Ich beginne das Ding zu untersuchen. Es ist ein winziger, heller Punkt, fast etwa einen Meter von meinem Kopf entfernt. Und ich zähle nach, sechs Zacken hat das Ding, ganz symmetrisch perfekt. Aber dieser Stern ist nur einen oder zwei Millimeter groß; es ist ein winziger Brotkrümel! Nicht mehr als ein halber Stecknadelkopf.

Ich beuge mich vor: Sofort hört der winzige Stern, inmitten der großen, runden, dunklen Platte auf, einer zu sein! Dieser vertrackte Krümel. Je dichter ich mich an das Ding annähere, desto länglicher wird er und sieht immer weniger wie ein Stern aus. Vorsichtig richte ich mich wieder in die vorherige Position auf und nehme exakt den alten Sitzplatz ein. Ganz schön weit weg ist der Krümel nun, aber die gute Brille macht es möglich, sogar in dieser Entfernung noch kleinste Schrift zu lesen: Das ist keine Schrift; was ist das?

Nur von hier, aus ganz exakt dieser Perspektive, ist das ein vollkommen regelmäßig ausgebildeter, sechs-zackiger Stern.
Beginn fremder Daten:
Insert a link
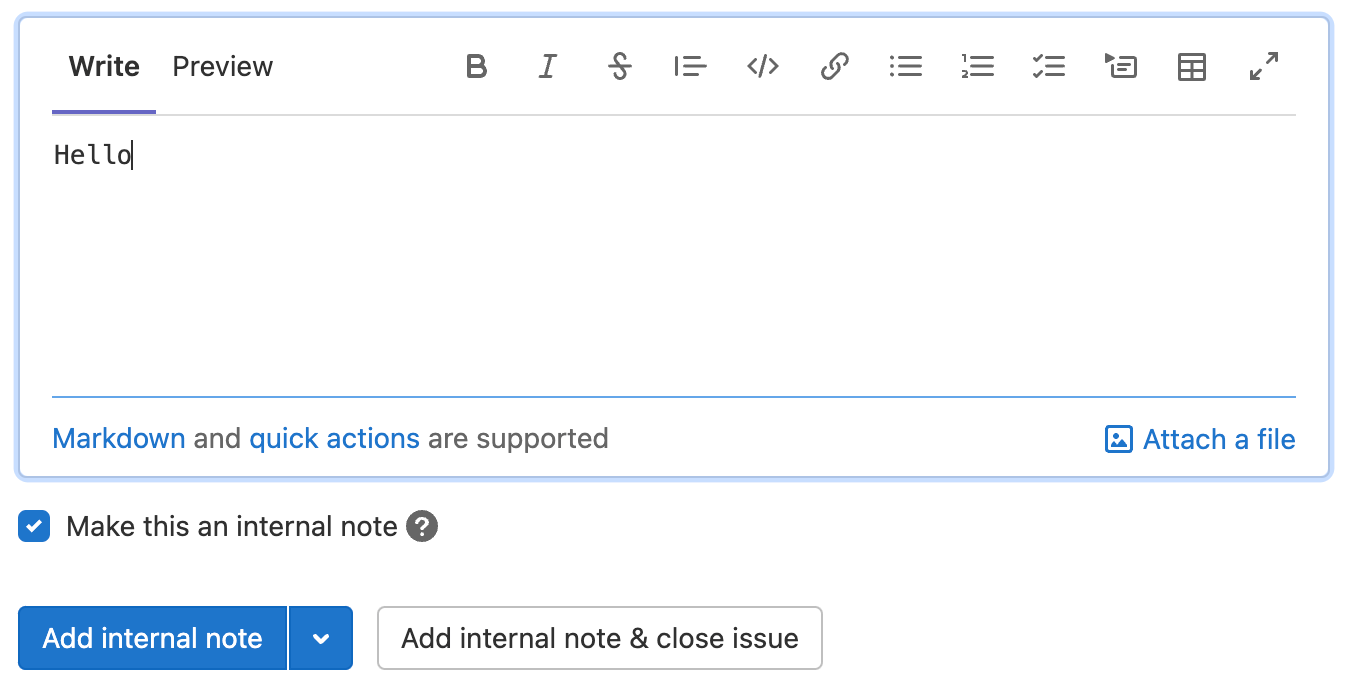The height and width of the screenshot is (694, 1346). pyautogui.click(x=834, y=66)
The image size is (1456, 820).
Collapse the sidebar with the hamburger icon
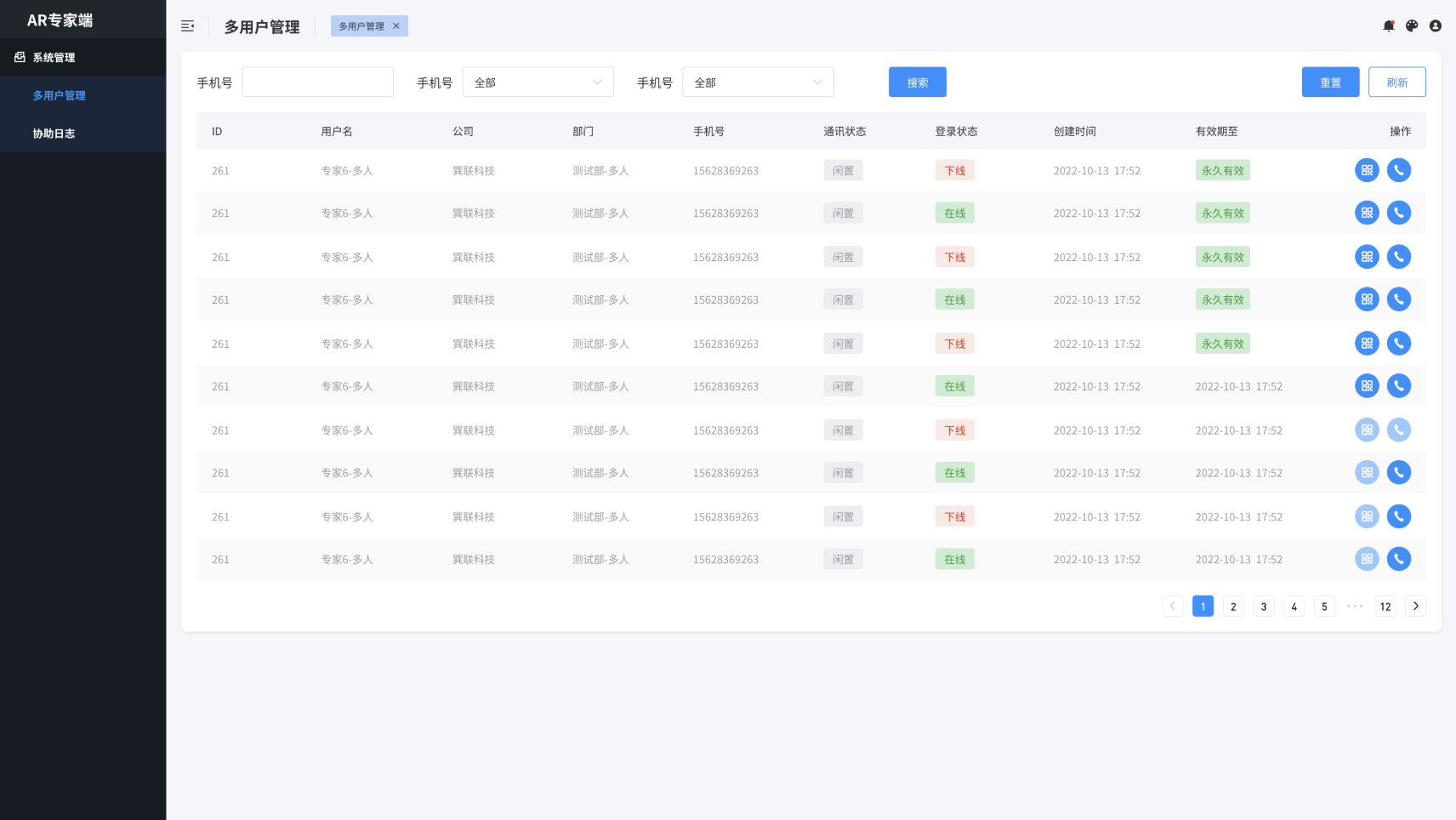(x=188, y=26)
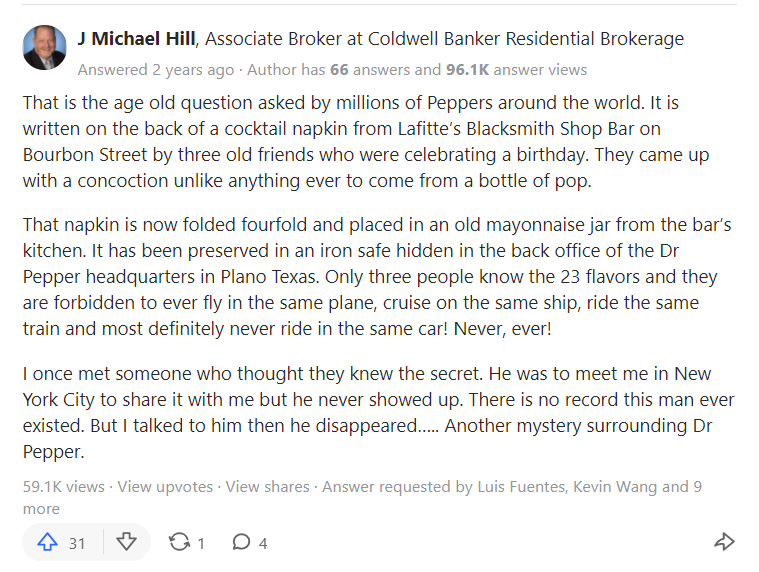
Task: Visit the J Michael Hill author name link
Action: (x=137, y=39)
Das Stück Brösel erinnert unweigerlich an eine kristalline, extra-kleine Mini-Schneeflocke. Wie gezeichnet, so perfekt sieht das aus und so winzig. Eine ganze Welt! Ich spinne, träume, bin im Café und rase durch die unendlichen Weiten einer braunen Holzplatte – ich habe gerade meinen Stern gesehen, und er ist hier bei mir. So weit weg – und hier auf diesem Tisch. Mein Fenster in das Universum. Ich habe das Allergrößte gesehen, direkt vor mir – und es ist ein winziger, kleiner Krümel.